Christopher L. Wasden, EdD
The biggest failure in healthcare is the tendency to overlook the fact that the consumer is the patient. Consequently, all stakeholders (e.g., governments, private payers, medtech and pharma companies, and providers) almost always ignore consumer-oriented value propositions. Instead, they focus on creating and delivering their value propositions with one another. This has resulted in healthcare systems around the world failing to deliver on the triple aim of affordable, accessible, and effective healthcare—with the most pronounced failures occurring in the United States.
Four digital technologies I call SMAC (Social, Mobile, Analytic, and Cloud) are now putting the consumer at the center of healthcare and beginning to radically disrupt healthcare as they already have retail, travel, and media. This disruption is now creating powerful tensions that are creating the “end of healthcare and medtech as we know it” and ushering in the digital health revolution.
So what’s the problem? Medtech firms have not yet figured out how to harness the 10 tensions created by these new digital health technologies to validate, package, and promote their solutions as effectively as drug companies do to drive mass adoption.
1. Money Tension: Clinicians and health systems will only adopt digital health if they can make more money; yet the primary value of digital health is to improve the triple aim: better outcomes, greater access, and affordable care (lower costs). Digital health has the power to decrease costs by 50% or more.

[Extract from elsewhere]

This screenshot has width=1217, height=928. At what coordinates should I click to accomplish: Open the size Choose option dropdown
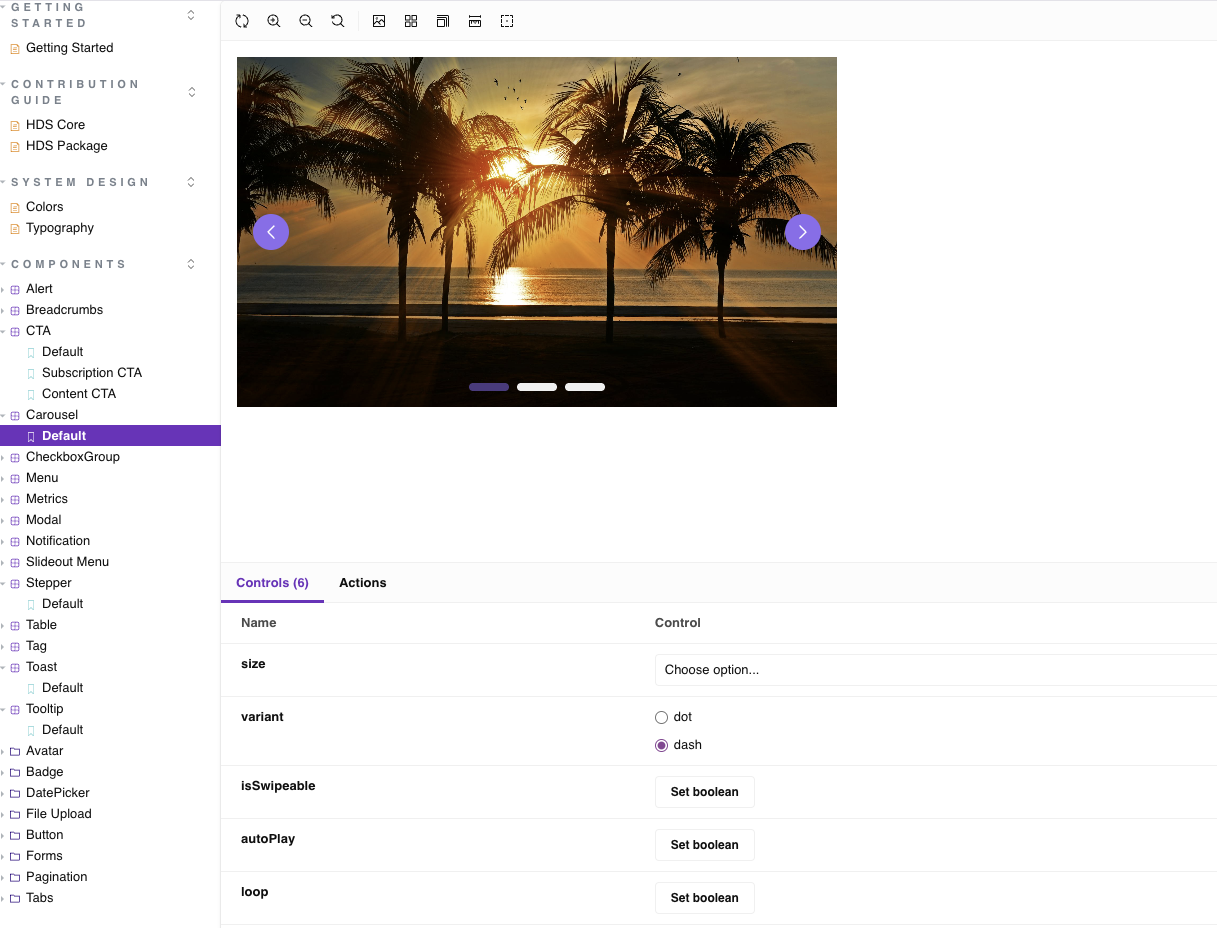pos(935,670)
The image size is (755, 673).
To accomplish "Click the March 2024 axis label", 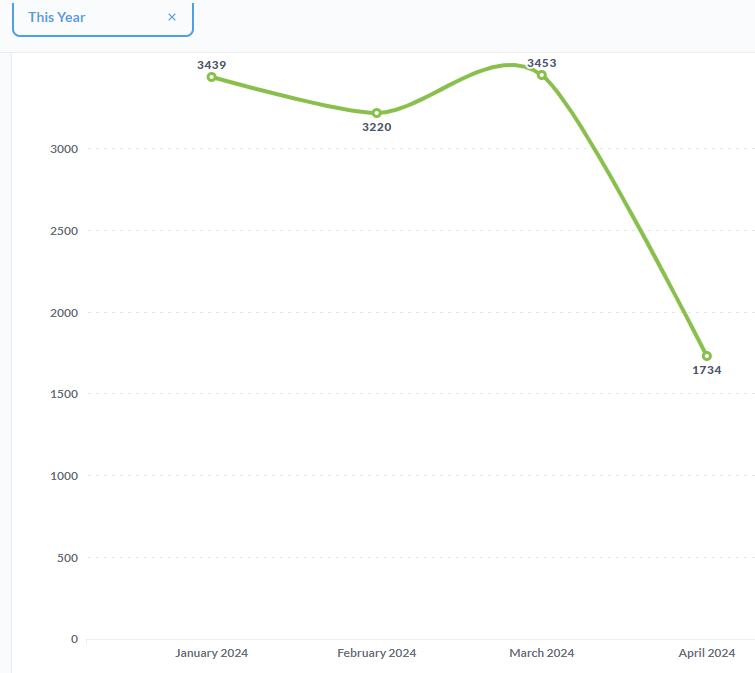I will (x=542, y=653).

2. Practice Tension: Digital health must drive creative destruction of medicine and transform the practice of healthcare to one that uses fewer clinicians. Pharma and medtech are leading this transformation. Digital health eliminates all physician and nurse shortages around the world.
3. Engagement Tension: Consumers must be more engaged in making healthy decisions but less engaged in the health system. Digital health provides platforms that enable this. Consumers want the same type and quality of digital engagement in healthcare they get in all other aspects of their lives.
4. Adoption Tension: Those needing digital healthcare the least are most likely and willing to adopt it the fastest, while those needing it the most will be slow adopters. Early adopters provide valuable tests cases to drive innovation. We must learn from the successes of companies like Fitbit in order to achieve the same adoption in other aspects of health.
5. Technology Tension: We have an over abundance of technologies but an inability or unwillingness by clinicians to use them. Technology adoption must become as simple as writing a prescription and require no more thinking and effort from clinicians. We must create a digital health app formulary to make adoption by clinicians simple and easy.
6. Satisfaction Tension: Nearly every study and survey on digital health shows 85%+ consumer satisfaction due to significantly better outcomes (e.g., shorter hospitalization, fewer admissions and readmissions, happy people). Consumers must become outspoken revolutionaries demanding digital health solutions. We must eliminate paternalism in healthcare and put the consumer in charge.
7. Feedback Tension: Currently, there is virtually no feedback loop in healthcare for the vast majority of consumers. Digital health enables real time feedback, but not by the human physician. We must create feedback loops that don’t require the physician.
8. Utilization Tension: Nearly all studies of digital health show 20% to 40% reductions in health system utilization, yet health systems in developed countries can’t figure out how to turn that into economic value. Emerging markets and consumer-driven systems are creating new digital health systems to leapfrog developed markets. We must penalize waste and incentivize value so we are not afraid to keep people out of the healthcare system.
9. Validation Tension: Despite a plethora of pilots and studies of digital health applications and use cases, we lack a systemic way to evaluate and validate those that work and their level of effectiveness. We need social and crowdsourced mechanisms to rapidly test and share digital health solutions. Peer-reviewed articles that take three to five years to produce will never keep up with the pace of digital health innovation and can’t be the standard for validation. [Editor’s note: the TMT review time is one to two months from submission to publication.]
10. Behavior Change Tension: Digital health’s value only really accrues by changing consumer and clinician behaviors, yet clinicians have insufficient training in behavioral psychology, economics, and change. And this is compounded by insufficient time for useful patient/physician discussion. Digital health vendors must incorporate behavior change science into their solutions just as Google, Amazon, Facebook, and Apple do in digital technology solutions. We must embed behavior change into gamified apps and devices so we don’t require clinicians to figure out how to change behavior on a one-by- one basis.
Those medtech organizations that harness these 10 tensions will improve costs, efficacy, safety, and outcomes to deliver successful blockbusters digital health technologies through new business models to consumers in the market.
Christopher L. Wasden, EdD, is Professor of Innovation & Executive Director of the Sorenson Center for Discovery and Innovation at University of Utah. This article is based on the author’s book, Wasden C, Wasden M. Tension: The Energy of Innovation. How Harnessing Tension Accelerates and FuelsYour Creative Genius. Midway (UT): Scipio Press; 2015. ISBN 978-1- 944465-01- 8 (hardcover).